The trailhead is accessed by the Clark Fork Road that is 18 miles east of Strawberry on Highway 108. The start of the trail is a short distance before this road's end and is on the left, about 9 miles from the turnoff.
It was raining and cold as we started hiking at 9.30 am. The trail is good and we remained on it till we passed a big meadow and then a smaller meadow, following the directions in Pete Yamagata's Northern Sierra Guide. There is a faint trail that was a little hard to find that takes of on the right, after the small meadow but before a marked trail junction and before two large rocks. The trail was still hard to find due to the rain and the fog but it gots much better later on but then got obscured again and seemed to dead end into a cliff-side but it was visible faintly as it went up steeply on the right and the mud was very slick there, needing us to use ski poles for support.
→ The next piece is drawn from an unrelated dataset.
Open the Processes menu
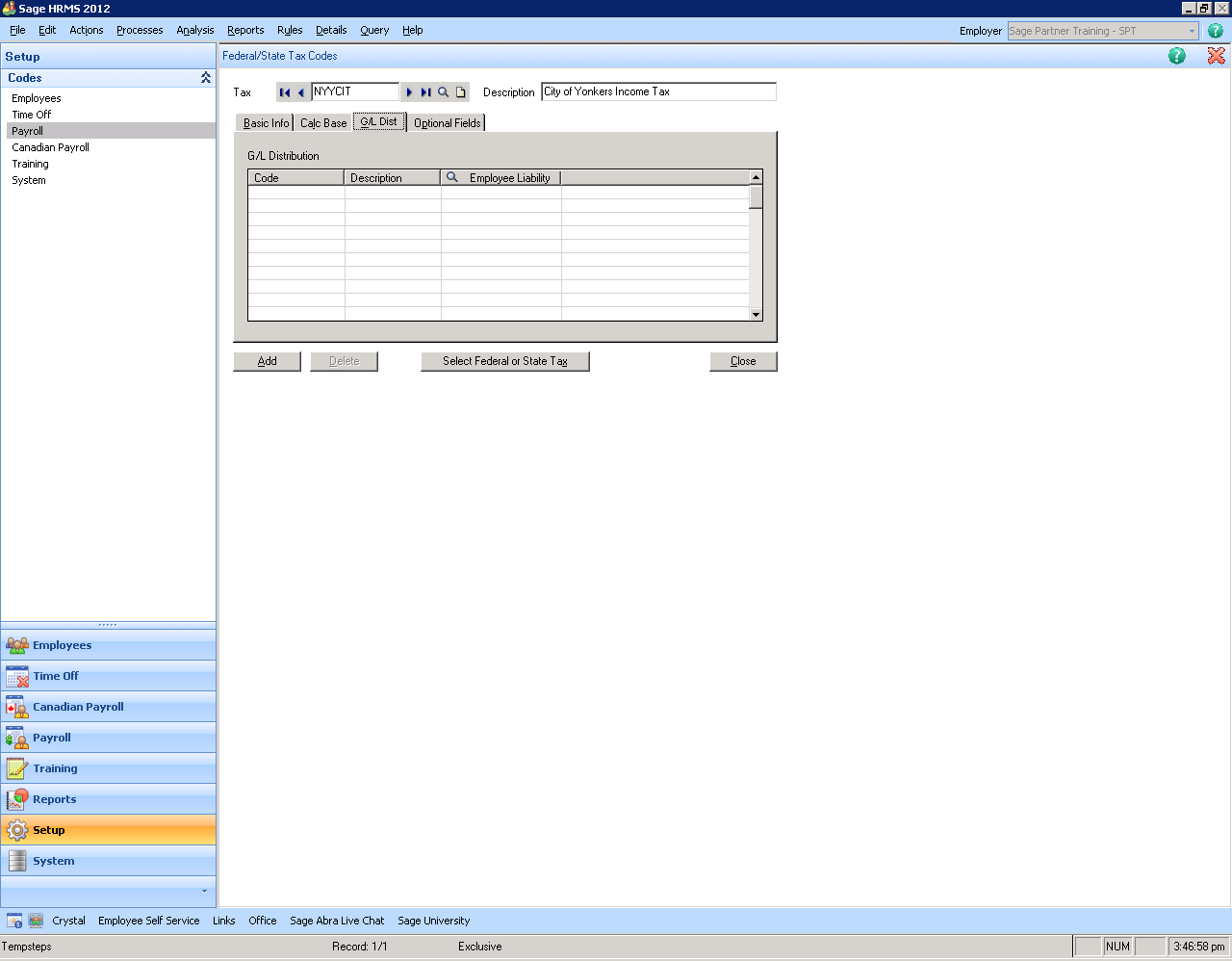This screenshot has width=1232, height=961. [x=140, y=30]
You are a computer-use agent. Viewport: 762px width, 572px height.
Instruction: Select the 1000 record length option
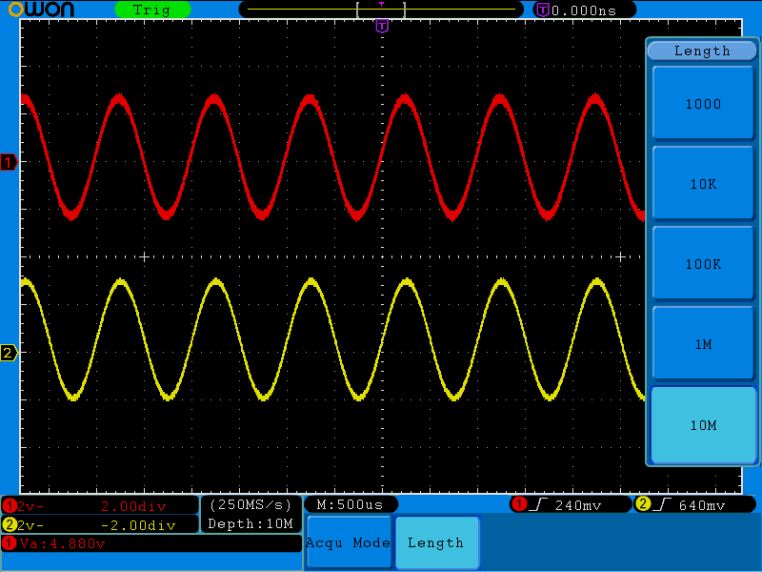point(703,104)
As we went up further, the trail improved again but visibility was very poor. The rain had stopped but the clouds persisted. At around the 8800' contour we headed up left, cross-country, on the sage covered hillside. We got intermittent hail and a few small flurries and the snow cover was continious once we topped onto the southwest ridge of the peak. An occassional break in the clouds showed us the snow covered summit. The frost on the pines and the calf-deep snow on the ground gave it all the feel of a winter climb. Ron put on his snowshoes but the rest of us plodded on the ridge in the snow. The summit hump is a steep talus slope. We summitted at 1.30 pm. We could not see the register due to the snow and it was cold and windy and we stayed there for no more than 10 minutes before staggering down to the plateau for lunch. Now the weather improved and we had a pleasant walk out and we were back at the car at 4.30 pm making it a 7 hour day in all.
The summit is very pretty and makes for a good spring or fall trip. If the amount of snow on this peak is any indicator, then we are in for an early winter.
Pete Yamagata's guide and some SPS trip reports have a lot more detail on this trail and there are other route options as well, but our route seemed to be the shortest, albeit steeper.
Owen Maloy adds:
This peak got its name because one of the original survey party carelessly stepped off the east side (which is Class 2-3) and broke his legs.
David Underwood adds:
> The summit is very pretty and makes for a good spring or fall trip.
I guess that the late fall is a nice time to do this peak. I did it earlier one year and I would rename it: Cow Pie Peak.